Contexte économique plus large et implications

Les dépenses massives en infrastructure d'IA ont joué un rôle significatif dans les données économiques récentes, contribuant notamment à une révision à la hausse de la croissance estimée du PIB au deuxième trimestre. Les dépenses des entreprises en produits de propriété intellectuelle, une composante clé de cette tendance, ont augmenté de 12,8 % d'une année sur l'autre, marquant la croissance la plus rapide en quatre ans. Cet investissement substantiel des grandes entreprises technologiques alimente de plus en plus le PIB.

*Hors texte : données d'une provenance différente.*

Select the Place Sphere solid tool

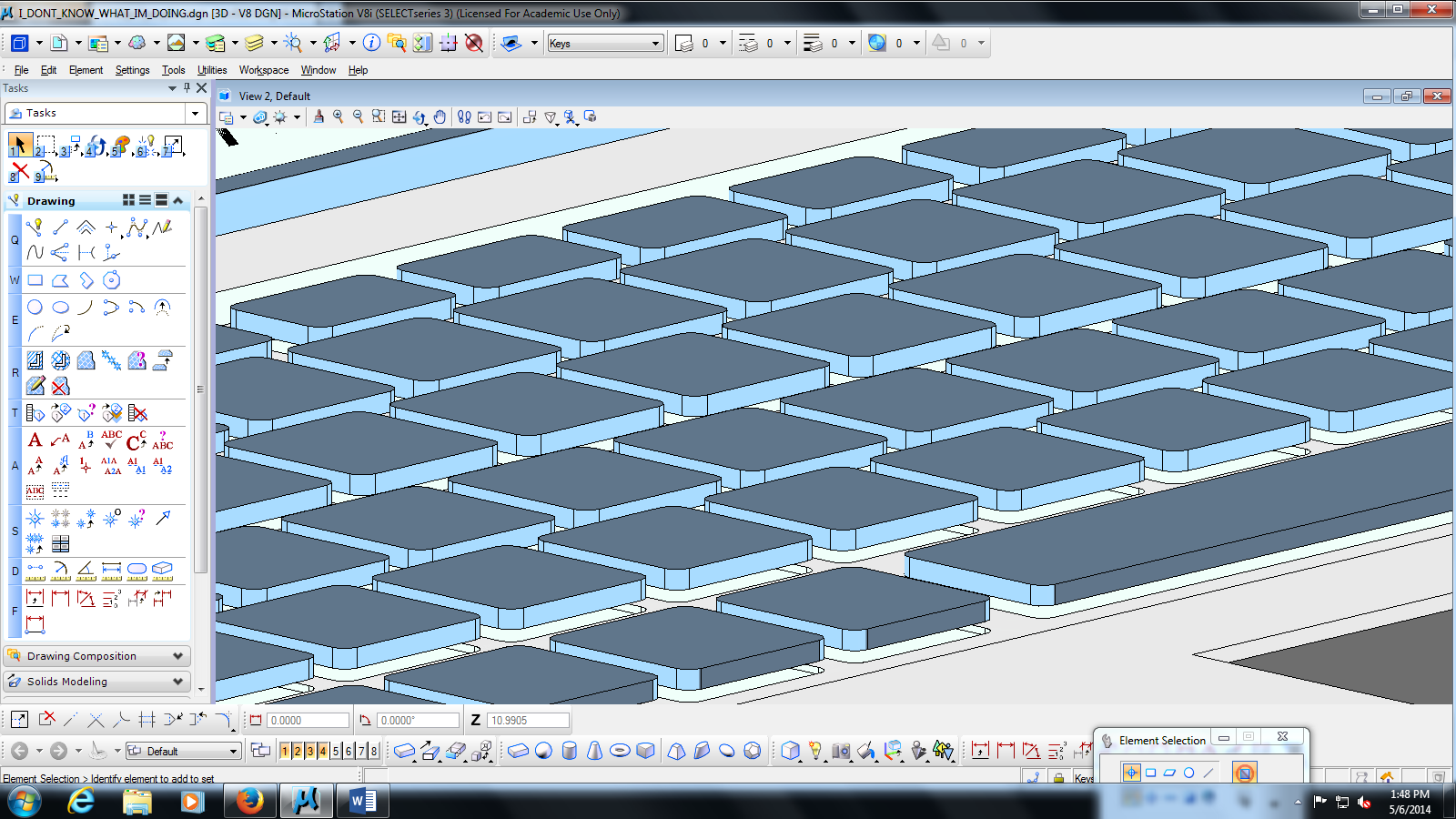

Cependant, certains analystes suggèrent que cette flambée des dépenses en IA pourrait masquer des faiblesses sous-jacentes dans d'autres secteurs de l'économie américaine. La croissance globale du PIB pour 2025 devrait se modérer à environ 1,5 %, contre 2,8 % en 2024, au milieu des signes de difficultés dans les dépenses de consommation, qui représentent près de 70 % du PIB américain. Les "Sept Magnifiques" géants de la technologie ont été les principaux moteurs de l'investissement en IA et de la croissance des bénéfices au sein du S&P 500, contribuant largement au rallye du marché depuis fin 2022.

La situation actuelle présente des parallèles avec les dynamiques de marché passées où des investissements significatifs dans les technologies émergentes ont précédé des périodes d'ajustement. Historiquement, le S&P 500 a connu une baisse médiane de 24 % de son pic à son creux lors des récessions depuis la Seconde Guerre mondiale. Goldman Sachs attribue actuellement une probabilité de 20 % de récession au cours des 12 prochains mois, ajoutant une autre couche de considération pour les investisseurs.

Perspectives

À l'avenir, les participants au marché surveilleront de près plusieurs facteurs clés. La trajectoire des dépenses d'investissement des hyperscalers, en particulier fin 2025 et en 2026, sera cruciale pour déterminer la dynamique soutenue de la croissance tirée par l'IA. La capacité des technologies d'IA à se traduire par une rentabilité généralisée des entreprises au-delà des investissements initiaux dans l'infrastructure sera également un indicateur critique. En outre, les indicateurs économiques plus larges et toute modification de la politique des banques centrales continueront de façonner le sentiment du marché et les valorisations. L'équilibre entre l'innovation technologique continue et la réalisation de bénéfices économiques tangibles sera au cœur de la performance du marché au cours des prochains trimestres.